本の覚書

本と語学のはなし

Nadja


 André Breton『Nadja』(folio)を始める。
 参照する翻訳は、岩波文庫巖谷國士のもの。注釈だけで100ページ以上あるという充実ぶりだ。
 冒頭部分を書き抜いておく。

 Qui suis-je? Si par exception je m’en rapportais à un adage : en effet pourquoi tout ne reviendrait-il pas à savoir qui je « hante »? Je dois avouer que ce dernier mot m’égare, tendant à établir entre certains êtres et moi des rapports plus singuliers, moins évitables, plus troublants que je ne pensais. (p.9)

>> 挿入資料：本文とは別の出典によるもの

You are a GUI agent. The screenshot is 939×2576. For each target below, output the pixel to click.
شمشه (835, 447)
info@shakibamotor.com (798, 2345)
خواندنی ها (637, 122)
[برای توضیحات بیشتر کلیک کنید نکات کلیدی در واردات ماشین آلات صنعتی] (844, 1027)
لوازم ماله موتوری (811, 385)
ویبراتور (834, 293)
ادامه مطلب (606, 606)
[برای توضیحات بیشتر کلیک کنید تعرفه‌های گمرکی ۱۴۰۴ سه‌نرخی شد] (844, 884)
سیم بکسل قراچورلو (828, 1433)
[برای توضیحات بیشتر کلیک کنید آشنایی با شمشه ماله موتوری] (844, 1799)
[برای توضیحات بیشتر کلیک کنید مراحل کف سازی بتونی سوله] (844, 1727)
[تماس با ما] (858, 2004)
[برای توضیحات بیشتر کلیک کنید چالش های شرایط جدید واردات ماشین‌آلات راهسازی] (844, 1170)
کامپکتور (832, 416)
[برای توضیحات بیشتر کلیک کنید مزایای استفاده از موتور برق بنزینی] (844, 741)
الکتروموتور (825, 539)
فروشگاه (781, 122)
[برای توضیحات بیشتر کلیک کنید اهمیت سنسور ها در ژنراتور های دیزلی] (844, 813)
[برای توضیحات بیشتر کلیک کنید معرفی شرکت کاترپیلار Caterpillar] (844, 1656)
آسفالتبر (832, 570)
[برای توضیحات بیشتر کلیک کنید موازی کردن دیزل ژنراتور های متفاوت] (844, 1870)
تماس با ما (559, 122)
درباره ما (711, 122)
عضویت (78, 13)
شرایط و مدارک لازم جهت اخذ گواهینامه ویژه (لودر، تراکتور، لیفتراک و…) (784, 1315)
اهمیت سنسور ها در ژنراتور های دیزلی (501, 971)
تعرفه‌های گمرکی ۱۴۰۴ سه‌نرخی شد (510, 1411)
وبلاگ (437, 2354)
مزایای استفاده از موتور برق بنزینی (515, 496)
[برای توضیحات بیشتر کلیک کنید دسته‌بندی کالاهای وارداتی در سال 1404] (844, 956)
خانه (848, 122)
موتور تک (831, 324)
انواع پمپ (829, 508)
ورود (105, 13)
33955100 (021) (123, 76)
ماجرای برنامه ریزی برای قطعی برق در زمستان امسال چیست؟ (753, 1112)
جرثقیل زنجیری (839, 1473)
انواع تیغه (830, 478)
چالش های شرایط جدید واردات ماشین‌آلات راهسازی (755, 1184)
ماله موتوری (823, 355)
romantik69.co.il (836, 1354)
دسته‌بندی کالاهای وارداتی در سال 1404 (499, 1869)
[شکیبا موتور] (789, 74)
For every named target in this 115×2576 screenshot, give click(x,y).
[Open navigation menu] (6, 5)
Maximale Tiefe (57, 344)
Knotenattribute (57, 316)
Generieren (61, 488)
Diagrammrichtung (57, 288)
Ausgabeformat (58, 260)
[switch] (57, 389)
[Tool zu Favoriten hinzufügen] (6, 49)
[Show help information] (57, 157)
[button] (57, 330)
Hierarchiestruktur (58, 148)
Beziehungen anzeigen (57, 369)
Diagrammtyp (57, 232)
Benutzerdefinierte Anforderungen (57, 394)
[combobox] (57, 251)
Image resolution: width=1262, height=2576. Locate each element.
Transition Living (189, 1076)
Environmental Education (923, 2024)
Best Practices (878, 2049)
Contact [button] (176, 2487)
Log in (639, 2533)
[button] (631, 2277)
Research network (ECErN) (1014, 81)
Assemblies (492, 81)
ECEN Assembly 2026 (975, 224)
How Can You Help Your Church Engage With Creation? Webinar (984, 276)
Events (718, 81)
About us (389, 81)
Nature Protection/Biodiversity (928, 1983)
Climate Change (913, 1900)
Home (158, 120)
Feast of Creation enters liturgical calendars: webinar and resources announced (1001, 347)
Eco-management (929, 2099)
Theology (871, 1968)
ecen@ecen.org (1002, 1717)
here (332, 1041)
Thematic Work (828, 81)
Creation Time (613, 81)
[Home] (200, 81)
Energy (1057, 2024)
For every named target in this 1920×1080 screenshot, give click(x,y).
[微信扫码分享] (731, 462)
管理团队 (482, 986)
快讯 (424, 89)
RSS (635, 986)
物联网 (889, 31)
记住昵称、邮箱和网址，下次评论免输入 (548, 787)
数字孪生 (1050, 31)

 私は誰か? めずらしく諺によるとしたら、これは結局、私が誰と「つきあっている」かを知りさえすればいい、ということになるはずではないか? じつをいうと、この「つきまとっている」ともとれる言葉にはとまどいをおぼえる。それはある人々と私とのあいだに、思いもよらなかったほど奇妙な、避けがたい、気がかりな関係をむすぼうとするからだ。(11頁)


 序文はかなり読みにくかった。翻訳を疑う箇所も一つあったくらい。本文に入ればまともなフランス語になるだろうと期待したのだが、どうだろう。まともの範疇には入るかもしれないが、読み進めるのは容易でないかもしれない。
 嫌になったらいつでもやめることにしよう。